_Problem_.
Show me each line of the listing below where the word "camera" appears.

■ ■ ■ ■

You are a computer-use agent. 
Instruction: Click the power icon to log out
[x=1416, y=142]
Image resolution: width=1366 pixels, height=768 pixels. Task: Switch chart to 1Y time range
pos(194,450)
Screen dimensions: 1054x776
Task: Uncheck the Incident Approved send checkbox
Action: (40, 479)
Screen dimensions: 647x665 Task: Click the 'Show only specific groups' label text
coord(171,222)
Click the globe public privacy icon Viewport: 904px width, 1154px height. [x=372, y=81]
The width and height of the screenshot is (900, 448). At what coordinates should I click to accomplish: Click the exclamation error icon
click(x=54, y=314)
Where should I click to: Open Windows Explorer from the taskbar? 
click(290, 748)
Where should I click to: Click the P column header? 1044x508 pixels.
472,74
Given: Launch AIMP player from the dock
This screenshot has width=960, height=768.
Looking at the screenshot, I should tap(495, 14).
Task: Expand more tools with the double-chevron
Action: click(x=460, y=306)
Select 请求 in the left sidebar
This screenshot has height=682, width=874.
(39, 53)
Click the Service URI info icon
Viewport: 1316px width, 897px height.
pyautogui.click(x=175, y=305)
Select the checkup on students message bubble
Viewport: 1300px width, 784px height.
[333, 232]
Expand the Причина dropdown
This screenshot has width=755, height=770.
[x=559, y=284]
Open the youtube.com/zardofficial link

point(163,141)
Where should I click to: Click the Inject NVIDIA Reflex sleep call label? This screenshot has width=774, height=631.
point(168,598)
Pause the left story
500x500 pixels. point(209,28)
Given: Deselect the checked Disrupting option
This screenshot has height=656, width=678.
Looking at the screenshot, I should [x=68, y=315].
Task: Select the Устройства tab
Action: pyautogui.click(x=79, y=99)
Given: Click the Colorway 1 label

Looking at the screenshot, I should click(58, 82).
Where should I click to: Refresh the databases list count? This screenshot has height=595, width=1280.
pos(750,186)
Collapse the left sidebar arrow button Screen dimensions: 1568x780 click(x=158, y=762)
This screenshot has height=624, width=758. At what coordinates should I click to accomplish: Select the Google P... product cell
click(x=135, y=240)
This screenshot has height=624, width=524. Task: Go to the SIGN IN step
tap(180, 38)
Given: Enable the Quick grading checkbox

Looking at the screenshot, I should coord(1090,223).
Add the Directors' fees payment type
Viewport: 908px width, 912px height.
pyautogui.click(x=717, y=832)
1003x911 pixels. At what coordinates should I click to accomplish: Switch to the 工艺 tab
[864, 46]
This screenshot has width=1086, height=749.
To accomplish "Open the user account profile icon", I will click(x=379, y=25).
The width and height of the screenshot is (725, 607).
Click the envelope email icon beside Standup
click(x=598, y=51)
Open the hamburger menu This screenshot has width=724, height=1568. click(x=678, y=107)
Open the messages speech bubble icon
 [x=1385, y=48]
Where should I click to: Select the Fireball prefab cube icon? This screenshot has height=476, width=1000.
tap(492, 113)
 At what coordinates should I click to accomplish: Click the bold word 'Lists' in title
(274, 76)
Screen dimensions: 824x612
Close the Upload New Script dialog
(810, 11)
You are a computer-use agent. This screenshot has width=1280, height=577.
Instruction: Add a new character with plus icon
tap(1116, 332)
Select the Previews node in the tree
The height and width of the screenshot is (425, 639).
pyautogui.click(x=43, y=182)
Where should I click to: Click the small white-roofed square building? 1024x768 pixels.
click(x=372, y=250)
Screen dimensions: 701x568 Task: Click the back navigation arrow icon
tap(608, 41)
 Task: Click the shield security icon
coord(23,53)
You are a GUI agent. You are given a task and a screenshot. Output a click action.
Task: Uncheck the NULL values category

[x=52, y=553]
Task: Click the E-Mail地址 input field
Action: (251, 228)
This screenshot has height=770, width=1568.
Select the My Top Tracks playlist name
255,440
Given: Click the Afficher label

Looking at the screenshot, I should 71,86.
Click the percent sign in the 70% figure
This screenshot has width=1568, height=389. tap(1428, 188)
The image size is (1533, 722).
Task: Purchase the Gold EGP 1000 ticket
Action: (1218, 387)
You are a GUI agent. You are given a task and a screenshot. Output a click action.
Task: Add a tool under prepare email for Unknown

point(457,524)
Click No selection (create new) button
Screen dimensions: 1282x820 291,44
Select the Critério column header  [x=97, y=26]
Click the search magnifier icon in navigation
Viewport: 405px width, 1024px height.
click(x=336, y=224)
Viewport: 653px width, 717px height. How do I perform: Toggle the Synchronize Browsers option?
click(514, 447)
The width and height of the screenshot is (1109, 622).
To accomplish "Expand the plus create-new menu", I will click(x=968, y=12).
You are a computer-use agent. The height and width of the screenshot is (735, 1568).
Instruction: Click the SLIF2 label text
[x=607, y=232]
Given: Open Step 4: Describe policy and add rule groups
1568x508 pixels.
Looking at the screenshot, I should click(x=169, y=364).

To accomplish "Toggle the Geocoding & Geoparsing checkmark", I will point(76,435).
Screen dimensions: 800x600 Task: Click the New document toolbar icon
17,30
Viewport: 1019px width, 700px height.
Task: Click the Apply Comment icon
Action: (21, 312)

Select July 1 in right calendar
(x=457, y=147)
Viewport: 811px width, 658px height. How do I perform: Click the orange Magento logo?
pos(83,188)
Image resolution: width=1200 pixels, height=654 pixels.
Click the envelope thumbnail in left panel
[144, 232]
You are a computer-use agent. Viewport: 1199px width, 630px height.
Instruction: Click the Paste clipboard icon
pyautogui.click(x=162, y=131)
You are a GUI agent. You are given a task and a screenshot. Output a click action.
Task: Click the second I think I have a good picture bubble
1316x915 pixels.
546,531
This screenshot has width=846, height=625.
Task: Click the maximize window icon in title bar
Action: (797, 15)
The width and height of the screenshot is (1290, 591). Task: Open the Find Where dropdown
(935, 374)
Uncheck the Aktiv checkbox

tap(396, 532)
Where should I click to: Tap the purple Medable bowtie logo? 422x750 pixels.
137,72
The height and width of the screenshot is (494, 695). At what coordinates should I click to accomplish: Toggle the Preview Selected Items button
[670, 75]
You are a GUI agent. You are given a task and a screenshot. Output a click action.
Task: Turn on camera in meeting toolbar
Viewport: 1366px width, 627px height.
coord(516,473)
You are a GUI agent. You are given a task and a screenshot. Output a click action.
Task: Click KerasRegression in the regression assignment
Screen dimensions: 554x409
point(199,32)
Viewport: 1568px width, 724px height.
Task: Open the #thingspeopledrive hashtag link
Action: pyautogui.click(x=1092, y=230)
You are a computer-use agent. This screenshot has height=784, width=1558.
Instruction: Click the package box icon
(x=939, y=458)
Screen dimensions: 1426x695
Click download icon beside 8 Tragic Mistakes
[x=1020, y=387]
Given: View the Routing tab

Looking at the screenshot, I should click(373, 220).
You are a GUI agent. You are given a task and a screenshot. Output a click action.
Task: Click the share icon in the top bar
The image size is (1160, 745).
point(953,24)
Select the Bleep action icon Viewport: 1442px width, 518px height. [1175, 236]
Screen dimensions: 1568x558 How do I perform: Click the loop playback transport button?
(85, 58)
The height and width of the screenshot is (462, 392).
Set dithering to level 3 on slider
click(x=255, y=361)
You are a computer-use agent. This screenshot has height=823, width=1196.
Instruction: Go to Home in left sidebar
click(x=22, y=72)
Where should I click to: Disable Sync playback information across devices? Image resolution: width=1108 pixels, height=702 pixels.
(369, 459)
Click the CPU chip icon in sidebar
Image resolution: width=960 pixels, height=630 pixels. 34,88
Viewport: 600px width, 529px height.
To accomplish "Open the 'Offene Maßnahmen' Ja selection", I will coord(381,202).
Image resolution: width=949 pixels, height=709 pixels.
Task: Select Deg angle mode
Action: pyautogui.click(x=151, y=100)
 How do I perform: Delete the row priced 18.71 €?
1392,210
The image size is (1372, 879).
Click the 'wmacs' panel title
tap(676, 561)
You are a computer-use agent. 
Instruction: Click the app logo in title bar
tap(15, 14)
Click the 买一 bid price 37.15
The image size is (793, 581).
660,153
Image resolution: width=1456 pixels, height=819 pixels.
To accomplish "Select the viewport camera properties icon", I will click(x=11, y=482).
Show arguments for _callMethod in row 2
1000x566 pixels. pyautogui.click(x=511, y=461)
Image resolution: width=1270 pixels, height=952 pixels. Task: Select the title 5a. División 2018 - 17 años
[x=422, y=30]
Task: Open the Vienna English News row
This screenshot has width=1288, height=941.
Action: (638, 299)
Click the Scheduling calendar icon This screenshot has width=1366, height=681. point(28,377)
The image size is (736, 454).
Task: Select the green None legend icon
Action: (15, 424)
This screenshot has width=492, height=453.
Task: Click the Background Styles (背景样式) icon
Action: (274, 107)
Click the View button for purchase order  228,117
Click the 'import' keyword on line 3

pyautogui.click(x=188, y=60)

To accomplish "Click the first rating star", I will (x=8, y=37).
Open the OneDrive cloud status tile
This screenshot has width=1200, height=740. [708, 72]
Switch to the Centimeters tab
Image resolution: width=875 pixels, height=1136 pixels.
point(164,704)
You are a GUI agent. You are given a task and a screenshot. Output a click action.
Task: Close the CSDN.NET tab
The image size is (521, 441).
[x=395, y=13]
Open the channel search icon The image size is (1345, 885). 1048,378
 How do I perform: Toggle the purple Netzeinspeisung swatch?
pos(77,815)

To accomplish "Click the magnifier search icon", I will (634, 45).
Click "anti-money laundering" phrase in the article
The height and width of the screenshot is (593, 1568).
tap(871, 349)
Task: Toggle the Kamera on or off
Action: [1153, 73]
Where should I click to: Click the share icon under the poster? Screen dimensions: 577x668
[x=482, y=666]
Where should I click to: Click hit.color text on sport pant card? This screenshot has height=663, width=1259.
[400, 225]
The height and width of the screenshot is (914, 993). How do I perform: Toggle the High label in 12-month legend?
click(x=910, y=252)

■ ■ ■ ■

_Reply_.
Task: Turn on camera in meeting toolbar
To accomplish "Select the viewport camera properties icon", I will click(x=11, y=482).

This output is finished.